• [GIVEN DATA]:
· · ·
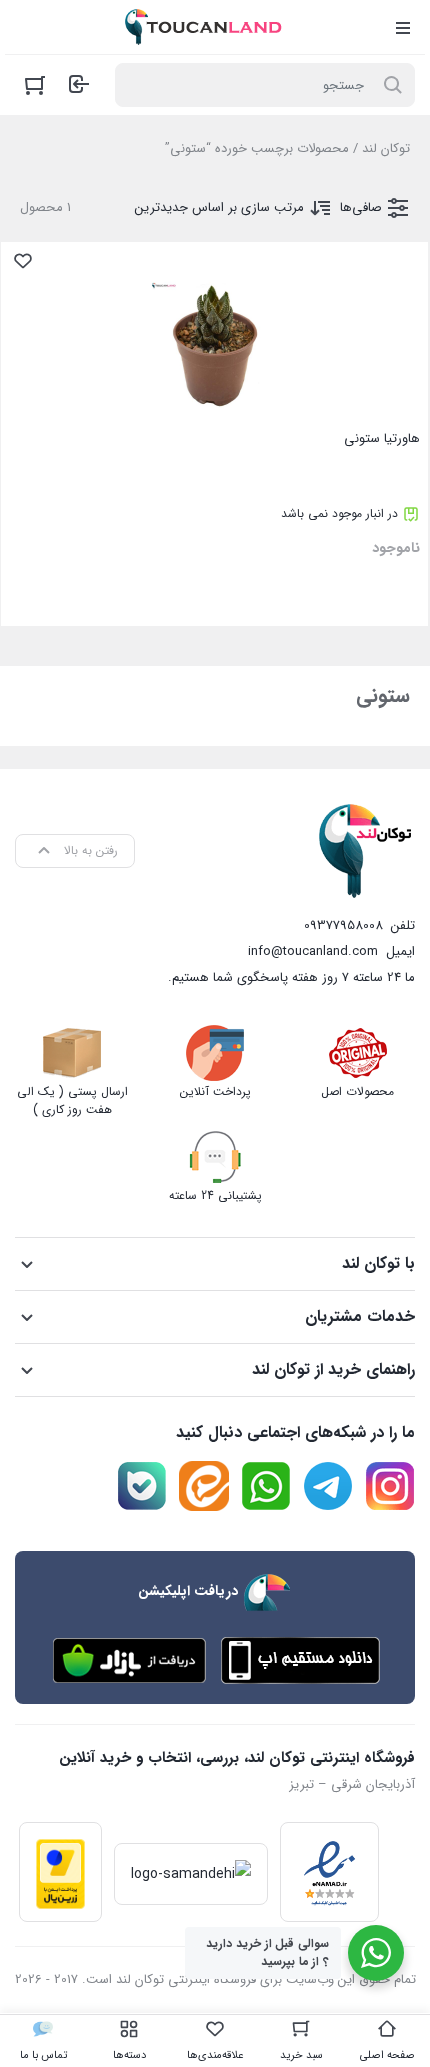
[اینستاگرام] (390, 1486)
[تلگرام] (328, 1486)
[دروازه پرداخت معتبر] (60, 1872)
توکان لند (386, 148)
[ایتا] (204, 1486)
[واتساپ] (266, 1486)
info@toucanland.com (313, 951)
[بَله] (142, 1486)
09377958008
· · ·
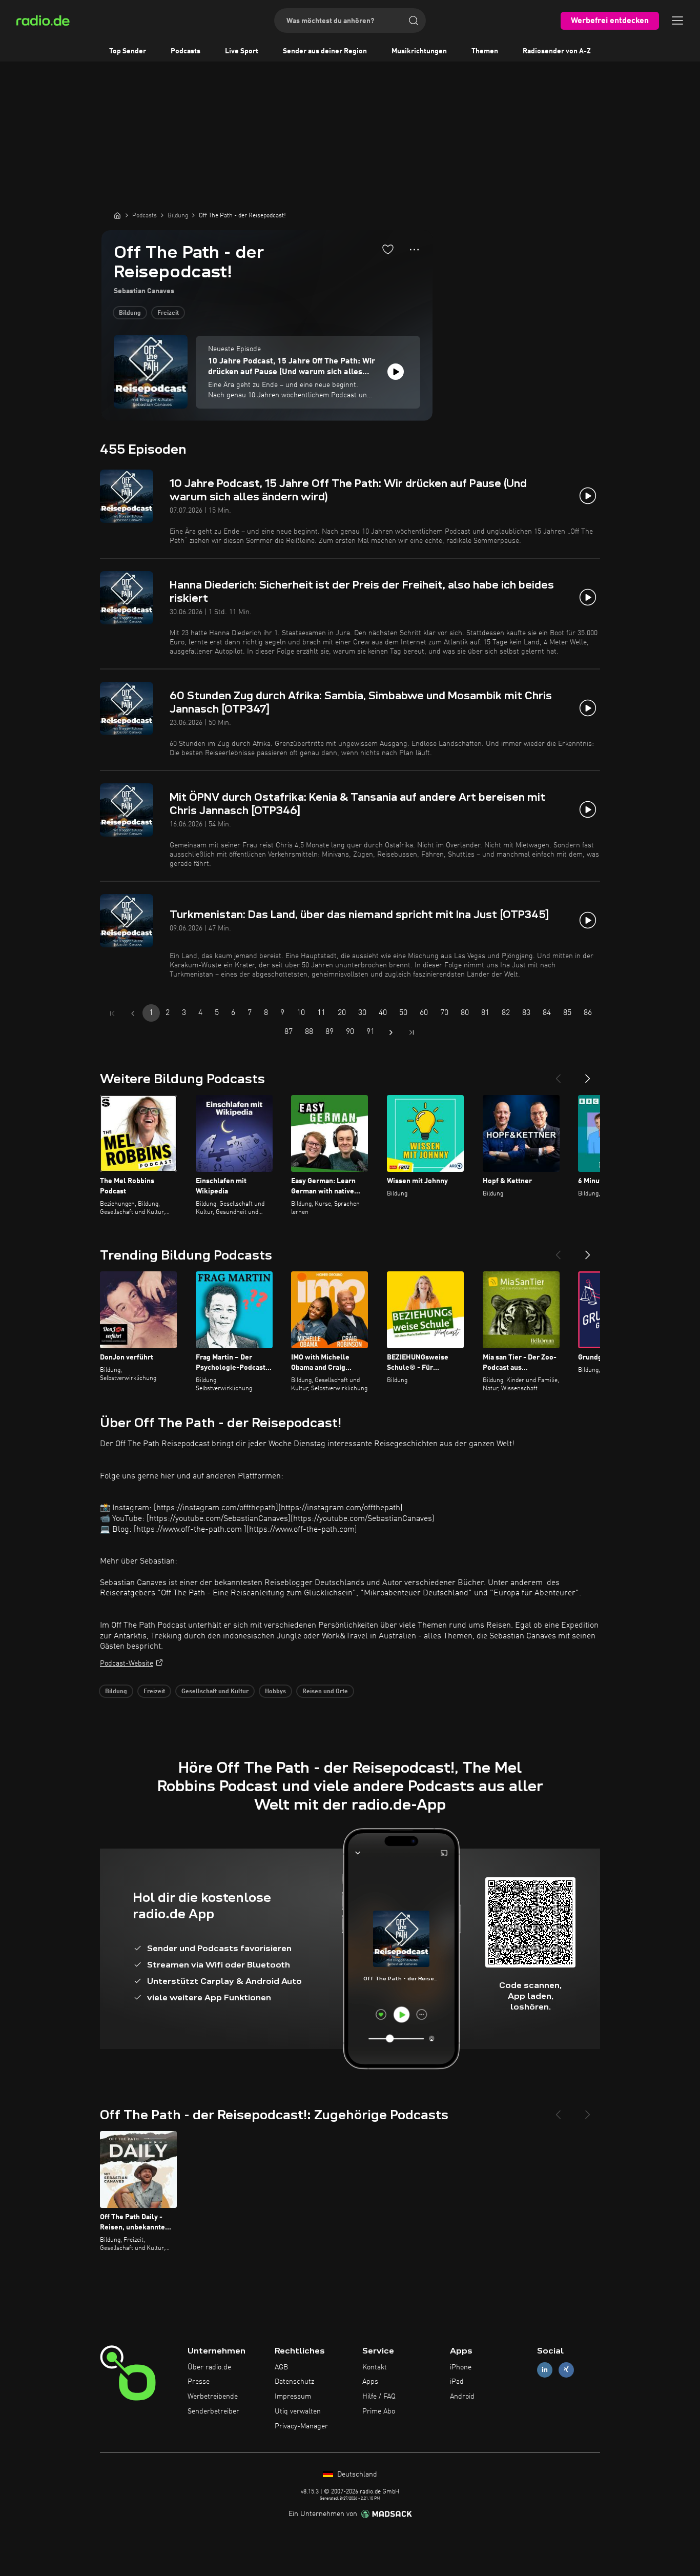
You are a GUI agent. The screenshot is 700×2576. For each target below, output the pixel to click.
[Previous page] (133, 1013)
· · ·
• [WHAT YOU SHOULD DO]: Look above for the line containing "[ایتا] (204, 1486)". Output from there through the line containing "09377958008", exactly and inclusively.

• [RESULT OF THE EXERCISE]:
[ایتا] (204, 1486)
[واتساپ] (266, 1486)
info@toucanland.com (313, 951)
[بَله] (142, 1486)
09377958008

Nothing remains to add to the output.